Any stockholder so requesting may analyze the Stock Register.
The Company may only amend the registrations it considers false or inaccurate when it has informed those concerned of its intention to do so and they have not shown their objection within the thirty days following notice.
SECTION 12. The stock is indivisible. Co-holders of one stock are jointly liable against the Company for all duties inherent to the condition of stockholder, and must appoint one single person to exercise on their behalf the rights inherent to the condition of stockholder. The same rule will apply to the remaining cases of co-holding of rights over the stock.

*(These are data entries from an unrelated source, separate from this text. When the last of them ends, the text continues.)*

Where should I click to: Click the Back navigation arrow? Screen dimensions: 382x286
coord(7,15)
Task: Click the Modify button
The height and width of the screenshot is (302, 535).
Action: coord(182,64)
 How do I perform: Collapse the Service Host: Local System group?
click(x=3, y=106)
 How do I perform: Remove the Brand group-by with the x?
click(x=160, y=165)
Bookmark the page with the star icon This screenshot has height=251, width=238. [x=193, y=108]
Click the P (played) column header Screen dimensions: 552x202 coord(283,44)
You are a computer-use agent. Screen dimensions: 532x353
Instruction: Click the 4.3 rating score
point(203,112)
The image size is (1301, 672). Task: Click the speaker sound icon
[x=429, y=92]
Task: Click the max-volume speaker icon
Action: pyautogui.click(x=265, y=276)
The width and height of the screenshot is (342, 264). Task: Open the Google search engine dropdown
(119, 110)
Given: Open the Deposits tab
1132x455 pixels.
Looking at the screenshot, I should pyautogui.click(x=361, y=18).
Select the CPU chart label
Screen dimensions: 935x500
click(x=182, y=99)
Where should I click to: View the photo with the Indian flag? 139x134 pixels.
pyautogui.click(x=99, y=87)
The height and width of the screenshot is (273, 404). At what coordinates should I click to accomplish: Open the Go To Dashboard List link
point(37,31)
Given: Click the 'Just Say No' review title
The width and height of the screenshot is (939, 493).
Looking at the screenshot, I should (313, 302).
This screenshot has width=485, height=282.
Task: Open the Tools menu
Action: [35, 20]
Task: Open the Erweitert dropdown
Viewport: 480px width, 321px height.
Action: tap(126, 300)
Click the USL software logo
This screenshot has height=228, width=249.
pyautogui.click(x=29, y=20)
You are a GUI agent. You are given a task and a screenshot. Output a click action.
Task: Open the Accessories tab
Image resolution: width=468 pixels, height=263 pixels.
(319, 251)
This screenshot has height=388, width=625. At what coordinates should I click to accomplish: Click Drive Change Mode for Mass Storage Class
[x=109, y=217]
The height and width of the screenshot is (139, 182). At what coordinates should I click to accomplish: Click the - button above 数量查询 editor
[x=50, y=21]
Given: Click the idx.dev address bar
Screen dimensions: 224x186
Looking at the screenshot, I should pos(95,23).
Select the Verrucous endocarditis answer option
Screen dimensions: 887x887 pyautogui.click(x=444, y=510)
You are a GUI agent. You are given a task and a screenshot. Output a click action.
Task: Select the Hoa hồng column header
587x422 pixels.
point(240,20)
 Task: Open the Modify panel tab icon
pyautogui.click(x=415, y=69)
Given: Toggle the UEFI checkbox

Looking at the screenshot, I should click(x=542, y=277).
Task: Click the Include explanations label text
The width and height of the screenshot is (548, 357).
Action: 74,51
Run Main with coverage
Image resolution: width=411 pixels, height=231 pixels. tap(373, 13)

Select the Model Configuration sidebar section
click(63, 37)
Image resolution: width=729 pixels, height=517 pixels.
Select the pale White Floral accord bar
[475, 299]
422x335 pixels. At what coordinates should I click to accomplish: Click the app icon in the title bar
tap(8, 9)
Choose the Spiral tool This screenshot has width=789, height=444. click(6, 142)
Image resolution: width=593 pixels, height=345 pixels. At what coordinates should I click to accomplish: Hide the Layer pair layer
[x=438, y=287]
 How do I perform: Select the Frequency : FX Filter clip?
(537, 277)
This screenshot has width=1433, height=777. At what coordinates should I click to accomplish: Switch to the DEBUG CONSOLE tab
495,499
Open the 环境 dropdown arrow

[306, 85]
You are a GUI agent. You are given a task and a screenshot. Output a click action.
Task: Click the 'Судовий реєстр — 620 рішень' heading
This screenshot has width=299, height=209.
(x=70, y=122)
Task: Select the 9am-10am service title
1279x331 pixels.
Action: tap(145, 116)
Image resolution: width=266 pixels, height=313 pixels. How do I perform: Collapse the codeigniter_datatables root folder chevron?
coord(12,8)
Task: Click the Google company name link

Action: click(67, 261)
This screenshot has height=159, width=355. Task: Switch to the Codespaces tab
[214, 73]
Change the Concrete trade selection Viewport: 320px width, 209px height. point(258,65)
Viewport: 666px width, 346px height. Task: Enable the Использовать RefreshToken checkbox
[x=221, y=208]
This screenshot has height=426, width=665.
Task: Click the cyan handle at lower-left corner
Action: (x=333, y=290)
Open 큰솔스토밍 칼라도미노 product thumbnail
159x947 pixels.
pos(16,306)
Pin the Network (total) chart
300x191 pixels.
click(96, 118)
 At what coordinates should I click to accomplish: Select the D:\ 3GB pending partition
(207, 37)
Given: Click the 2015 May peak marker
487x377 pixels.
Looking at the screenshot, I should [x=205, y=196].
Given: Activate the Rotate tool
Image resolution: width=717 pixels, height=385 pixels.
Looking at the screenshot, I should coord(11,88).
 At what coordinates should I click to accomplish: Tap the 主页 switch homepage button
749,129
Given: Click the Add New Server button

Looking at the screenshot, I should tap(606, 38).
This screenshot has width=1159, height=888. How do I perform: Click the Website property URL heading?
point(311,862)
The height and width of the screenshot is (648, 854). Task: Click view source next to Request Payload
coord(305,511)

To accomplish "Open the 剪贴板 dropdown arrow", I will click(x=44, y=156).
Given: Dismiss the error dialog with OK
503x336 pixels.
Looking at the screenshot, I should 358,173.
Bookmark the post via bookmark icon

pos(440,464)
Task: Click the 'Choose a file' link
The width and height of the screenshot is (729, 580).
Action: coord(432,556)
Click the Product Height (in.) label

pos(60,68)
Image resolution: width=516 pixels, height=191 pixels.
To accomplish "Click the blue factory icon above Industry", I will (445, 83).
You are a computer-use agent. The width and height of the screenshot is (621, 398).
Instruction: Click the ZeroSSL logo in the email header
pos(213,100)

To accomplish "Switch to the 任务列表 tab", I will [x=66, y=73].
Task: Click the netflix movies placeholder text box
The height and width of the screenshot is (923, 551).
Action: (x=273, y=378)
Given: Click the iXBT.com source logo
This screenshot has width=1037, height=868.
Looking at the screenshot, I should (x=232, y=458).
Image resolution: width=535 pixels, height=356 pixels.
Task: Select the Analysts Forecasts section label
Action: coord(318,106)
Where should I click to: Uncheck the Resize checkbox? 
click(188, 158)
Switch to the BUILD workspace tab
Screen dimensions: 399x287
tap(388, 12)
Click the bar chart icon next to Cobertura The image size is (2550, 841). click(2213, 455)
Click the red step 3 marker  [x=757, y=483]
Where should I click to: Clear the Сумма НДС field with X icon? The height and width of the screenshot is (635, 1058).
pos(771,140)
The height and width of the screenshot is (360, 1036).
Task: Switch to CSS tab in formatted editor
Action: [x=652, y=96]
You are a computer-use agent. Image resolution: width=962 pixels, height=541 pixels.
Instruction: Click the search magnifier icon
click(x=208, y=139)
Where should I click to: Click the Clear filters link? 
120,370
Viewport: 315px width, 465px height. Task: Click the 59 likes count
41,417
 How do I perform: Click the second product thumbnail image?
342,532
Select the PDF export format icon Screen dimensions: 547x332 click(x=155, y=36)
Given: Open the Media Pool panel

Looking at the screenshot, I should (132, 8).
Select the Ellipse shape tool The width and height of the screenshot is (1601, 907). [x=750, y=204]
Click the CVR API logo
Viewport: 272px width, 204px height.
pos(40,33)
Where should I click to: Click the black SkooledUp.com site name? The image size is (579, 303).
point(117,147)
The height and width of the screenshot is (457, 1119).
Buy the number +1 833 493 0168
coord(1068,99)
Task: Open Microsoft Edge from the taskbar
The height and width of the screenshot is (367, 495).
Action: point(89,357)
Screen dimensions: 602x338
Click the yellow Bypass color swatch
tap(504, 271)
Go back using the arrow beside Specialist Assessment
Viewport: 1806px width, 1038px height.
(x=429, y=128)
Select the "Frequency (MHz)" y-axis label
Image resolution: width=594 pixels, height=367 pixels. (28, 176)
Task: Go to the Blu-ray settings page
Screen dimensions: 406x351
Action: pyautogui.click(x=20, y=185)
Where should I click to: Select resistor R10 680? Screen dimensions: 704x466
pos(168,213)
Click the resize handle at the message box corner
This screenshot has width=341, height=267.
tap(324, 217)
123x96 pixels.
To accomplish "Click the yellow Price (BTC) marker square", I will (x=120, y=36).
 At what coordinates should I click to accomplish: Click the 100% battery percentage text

SECTION 13. In case of stock usufruct, the bare legal holder shall hold the condition of stockholder. The remaining relationships between the usufruct holder and the bare legal holder and the remaining contents of the usufruct, with respect to the Company, shall be governed by the title constituting this right, notified to the Company, for registration in the Stock Register. In its default, the usufruct shall be governed by the provisions of the Companies Act and in what is not provided by it, by the current civil Law.
SECTION 14. In case of pledge or seizure of stock the provisions of the Companies Act shall apply.
TITLE III. COMPANY’S BODIES
SECTION 15. The Company’s Bodies are the General Stockholders Meeting and the Board of Directors.
This notwithstanding other positions the General Meeting, Bylaws provision or the Companies Act provisions may appoint.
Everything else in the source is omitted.